11 July 2026

NATO's Bucharest Summit, 2008

From The Russo-Ukraine War: The Return of History, by Serhii Plokhy (W. W. Norton, 2023), Kindle pp. 87-89:

As NATO leaders arrived for the Bucharest summit on April 2, 2008, Russia’s vocal protests against membership for Ukraine and Georgia were on their minds. Putin came to the Romanian capital in person to take part in the meeting of the Russia-NATO summit and warn the members of the alliance against extending invitations to the two post-Soviet republics. “The emergence of a powerful military bloc at our borders will be seen as a direct threat to Russian security,” Putin told President Bush. Bush was not particularly impressed. Before going to Bucharest he made a stopover in Kyiv, where he told the Ukrainians: “Your nation has made a bold decision, and the United States strongly supports your request.”

But key European members of NATO, France and Germany in particular, blocked the decision advocated by the United States and supported by the new East European members of the alliance to grant Ukraine and Georgia a Membership Action Plan. “We agreed today that these countries will become members of NATO,” read the declaration before making it clear that no accession would take place any time soon. The MAP was promised but not given on the basis that the two potential applicants still had to meet some specific criteria in order to qualify. “[W]e will now begin a period of intensive engagement with both at a high political level to address the questions still outstanding pertaining to their MAP applications.”

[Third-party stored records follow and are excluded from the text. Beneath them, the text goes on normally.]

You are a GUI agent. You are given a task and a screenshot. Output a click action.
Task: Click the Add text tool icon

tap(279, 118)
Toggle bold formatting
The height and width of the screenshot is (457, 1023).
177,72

The matter was postponed and would not return to the NATO agenda at the next summit or the one after that. Everyone knew that the decision to deny MAP to the two post-Soviet republics was a concession to their former master, Russia. Otherwise it was impossible to explain why the Bucharest summit invited Croatia and Albania to join NATO. For the two countries now perceived as threats by Russia, NATO’s non-decision on their membership was the worst possible outcome of the summit: their applications had been postponed indefinitely, leaving them with no protection from the alliance that they had publicly stated they wanted to join. While Russia would not dare to attack NATO, it could easily attack its aspirants, and it did so.

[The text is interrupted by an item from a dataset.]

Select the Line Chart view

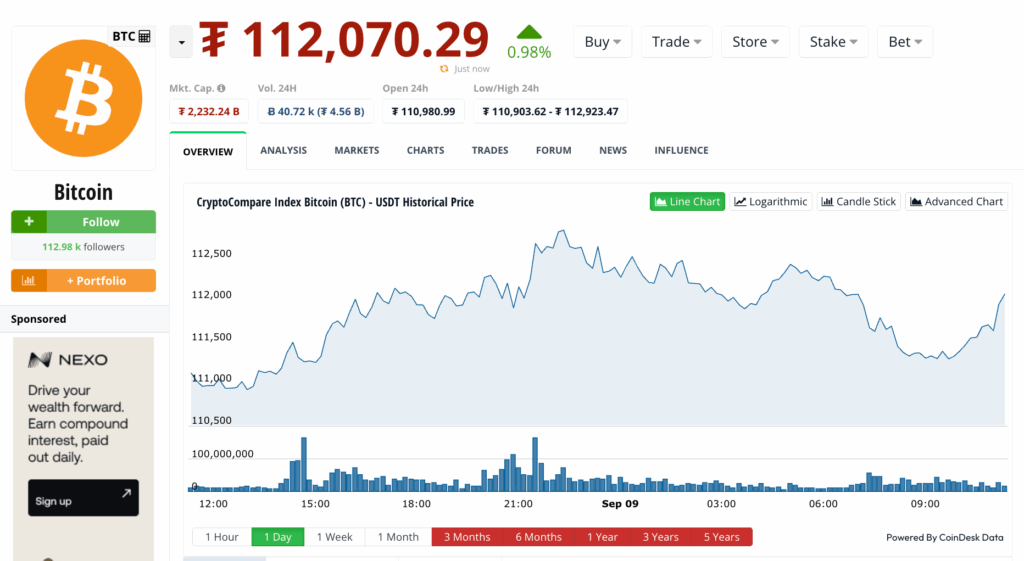pos(687,201)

On August 8, 2008, a few months after the Bucharest summit, Russia launched a war on Georgia, ostensibly in defense of the Georgian enclave of South Ossetia, which had seceded from Georgia in the early 1990s. The Russian attack allegedly came as a response to the actions of the Georgian army, which had been ordered into South Ossetia, but there was no doubt that the war was directly linked to the outcome of the Bucharest summit. Russia had established official relations with South Ossetia and Abkhazia, the two Georgian provinces that it was now “defending,” almost immediately after Putin’s return from the Bucharest summit. The Georgians fought back under the leadership of President Mikheil Saakashvili, who had been educated in Ukraine and the United States, but the Russian army, larger and superior to Georgia’s, moved deep into the country and threatened to occupy its capital, Tbilisi.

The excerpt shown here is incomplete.